Yamato Staff Interview: Kazunori Tanahashi, Assistant Director
The Beauty of the Image is Preeminent
Interviewer: First, Mr. Tanahashi, you’ve walked with Yamato for a long time. Would you speak about your “earnestness”?
Tanahashi: When I got the offer for the first series, I already loved this genre and Mr. Noboru Ishiguro was the chief director. That was the beginning of my career. Also, I was charmed by their approach when I read their plan. It was like an SF adventure movie with a realistic flavor.
Interviewer: Tell us about the time the first work was made.
Tanahashi: One of the things I treasure about the first series was the darker color combinations designed by Leiji Matsumoto. There were many different animators and the characters were attractively designed, but in terms of the unique tone of Yamato, I think it was created by Noboru Ishiguro.
Interviewer: How did you meet Toshio Masuda?
Tanahashi: At the end of the first series, the audience rating improved overall. Mr. Nishizaki devoted himself to the work very much, and with the forming of the fan club we started a plan to compress the series into a single movie to commemorate it. I made a rough digest but it needed to be shorter, and that’s why Mr. Masuda came on to supervise it. I worked with him and learned a great deal.
Interviewer: Is there a part of Be Forever Yamato that stands out from the previous works?
Tanahashi: We can say that the finished picture is much cleaner this time. Since it switches over to Cinescope about halfway in, I think you’ll see what I mean about showing a different standard.
Interviewer: I hear there is an interesting [secret] method being applied to the picture.
Tanahashi: With Scanimation, the picture has been electrically processed, and the picture is enhanced with this method. This is strictly a confidential matter, and it’s planned as a surprise.
Interviewer: Will the appearance of the characters be the same as in the previous works?
Tanahashi: Yes. Because Be Forever Yamato advances from The New Voyage TV special that was broadcast last year, the characters appear almost unchanged.
Interviewer: This time the heroes Kodai and Yuki are separated. Could this be called a new expression of love?
Tanahashi: It is about love at a distance. It is more clearly presented than before.
Interviewer: In your own words, Mr. Tanahashi, what do you think is the charm of Yamato?
Tanahashi: The charm is the character of Yamato itself, which is enough to fill up even a big screen. That and the music. Even I was surprised at first at the use of a full orchestra. It’s not just background music, it can be appreciated all by itself. That’s because Mr. Nishizaki highly values the importance of music.
Interviewer: What is the key point of Be Forever Yamato?
Tanahashi: Of the three films, I think this is the most beautiful.
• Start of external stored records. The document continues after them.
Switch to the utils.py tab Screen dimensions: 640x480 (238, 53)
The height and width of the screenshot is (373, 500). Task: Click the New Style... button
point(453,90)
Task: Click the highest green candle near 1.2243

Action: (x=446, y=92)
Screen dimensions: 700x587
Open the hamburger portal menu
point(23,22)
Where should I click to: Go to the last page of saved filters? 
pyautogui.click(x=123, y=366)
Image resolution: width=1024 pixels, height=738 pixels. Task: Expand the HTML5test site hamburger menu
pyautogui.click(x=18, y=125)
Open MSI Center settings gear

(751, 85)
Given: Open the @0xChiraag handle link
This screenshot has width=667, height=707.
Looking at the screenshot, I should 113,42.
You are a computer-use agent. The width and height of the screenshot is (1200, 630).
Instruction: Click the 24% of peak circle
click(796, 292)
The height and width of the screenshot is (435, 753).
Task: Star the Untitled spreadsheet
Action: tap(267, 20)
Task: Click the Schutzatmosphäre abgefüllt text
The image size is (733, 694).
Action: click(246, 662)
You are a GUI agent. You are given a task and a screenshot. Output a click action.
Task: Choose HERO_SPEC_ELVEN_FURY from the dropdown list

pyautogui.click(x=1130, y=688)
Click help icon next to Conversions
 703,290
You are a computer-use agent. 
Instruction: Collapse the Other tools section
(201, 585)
Specifically, I think it’s because the movie was helped by the big organization of Toei Pictures, the talented engineers and the special effects team.
Interviewer: Finally, I’d like you to comment on the third film to our readers.
Tanahashi: I think I can say that you can see this work without tiring of it because Yamato warps to many places this time. I think that’s the highlight.
Interviewer: It sounds like the fast tempo will be breathless.
Tanahashi: The areas with a fast tempo are, of course, a highlight, and you can feel the sense of excitement for a longer time. After that, you could say that it’s considerably different from the previous work in a visual sense.